Chasms, Craters, And A Dark North Polar Region Unveiled On Pluto's Largest Moon Charon
NASA's New Horizons spacecraft has just released stunning new images of Pluto's largest moon Charon. The images reveal a world of craters and giant chasms - long, deep gashes on the surface. "The most pronounced chasm, which lies in the southern hemisphere, is longer and miles deeper than Earth’s Grand Canyon" indicated William McKinnon, deputy lead scientist with New Horizon’s Geology and Geophysics investigation team.
Similar chasms can be seen on other moons, including Saturn's moon Tethys and Uranus' moon Ariel.
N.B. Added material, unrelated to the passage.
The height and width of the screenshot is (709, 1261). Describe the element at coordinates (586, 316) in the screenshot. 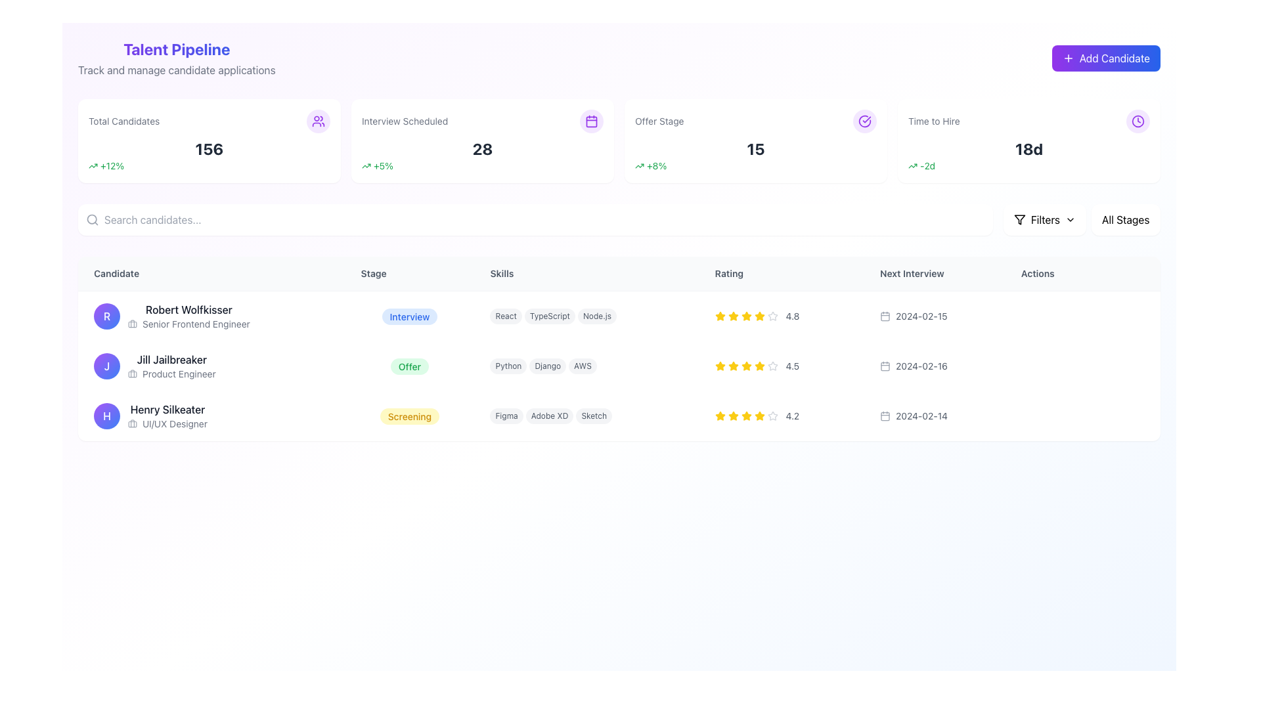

Chasms can form when sub-surface water freezes, then expands and cracks the surface.
“This is the first clear evidence of faulting and surface disruption on Charon,” says McKinnon, who is based at the Washington University in St. Louis. “New Horizons has transformed our view of this distant moon from a nearly featureless ball of ice to a world displaying all kinds of geologic activity.”
Two other prominent features are visible. A mysterious dark region that stretches 200 miles near Charon's north pole (seen in earlier images), and a large 96.5 kilometer (60 mile) wide crater near Charon's south pole.
New Images Of Pluto Too
New images of Pluto reveal for the first time linear features that could be cliffs, in addition to a circular feature that could be an impact crater.
NASA's New Horizons will flyby Pluto on July 14 at 7:49 a.m. EDT, approaching at just 12, 500 kilometers above its surface.